(Text and element pointing records)

>>>>

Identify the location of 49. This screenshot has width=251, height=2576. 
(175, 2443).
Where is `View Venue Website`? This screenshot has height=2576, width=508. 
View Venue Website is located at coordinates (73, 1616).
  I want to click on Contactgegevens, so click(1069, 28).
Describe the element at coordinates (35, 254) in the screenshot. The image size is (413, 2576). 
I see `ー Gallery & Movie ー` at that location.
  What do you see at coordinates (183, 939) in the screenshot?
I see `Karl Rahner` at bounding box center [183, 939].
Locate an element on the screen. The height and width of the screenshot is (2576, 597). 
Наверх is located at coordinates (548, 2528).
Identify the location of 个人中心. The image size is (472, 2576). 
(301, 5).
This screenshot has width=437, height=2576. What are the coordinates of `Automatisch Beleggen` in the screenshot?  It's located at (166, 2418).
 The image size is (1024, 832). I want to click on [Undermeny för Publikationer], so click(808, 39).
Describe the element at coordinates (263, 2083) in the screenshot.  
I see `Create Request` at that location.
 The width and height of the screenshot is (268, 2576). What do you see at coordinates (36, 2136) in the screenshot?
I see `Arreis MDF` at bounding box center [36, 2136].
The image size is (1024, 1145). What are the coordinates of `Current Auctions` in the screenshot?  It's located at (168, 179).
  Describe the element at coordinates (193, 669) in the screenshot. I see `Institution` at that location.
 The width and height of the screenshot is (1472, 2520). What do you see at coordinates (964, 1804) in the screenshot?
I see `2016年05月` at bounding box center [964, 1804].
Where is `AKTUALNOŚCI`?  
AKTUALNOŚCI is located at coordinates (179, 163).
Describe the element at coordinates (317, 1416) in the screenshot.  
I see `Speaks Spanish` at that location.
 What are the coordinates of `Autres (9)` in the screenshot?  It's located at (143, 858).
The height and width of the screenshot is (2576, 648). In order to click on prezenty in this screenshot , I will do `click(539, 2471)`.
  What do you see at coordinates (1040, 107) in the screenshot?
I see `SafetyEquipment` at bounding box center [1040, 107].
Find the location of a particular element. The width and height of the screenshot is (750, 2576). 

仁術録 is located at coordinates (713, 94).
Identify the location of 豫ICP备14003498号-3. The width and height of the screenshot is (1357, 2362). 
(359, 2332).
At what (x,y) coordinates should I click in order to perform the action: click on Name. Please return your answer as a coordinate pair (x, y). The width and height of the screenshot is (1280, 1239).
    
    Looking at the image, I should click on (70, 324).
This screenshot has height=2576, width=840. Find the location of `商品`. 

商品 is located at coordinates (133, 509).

<<<<

_SET TASK_:
Reproduce the records unchanged, from the line containing "This screenshot has height=2576, width=840." through the end of the records.

_TASK SOLUTION_:
This screenshot has height=2576, width=840. Find the location of `商品`. 

商品 is located at coordinates (133, 509).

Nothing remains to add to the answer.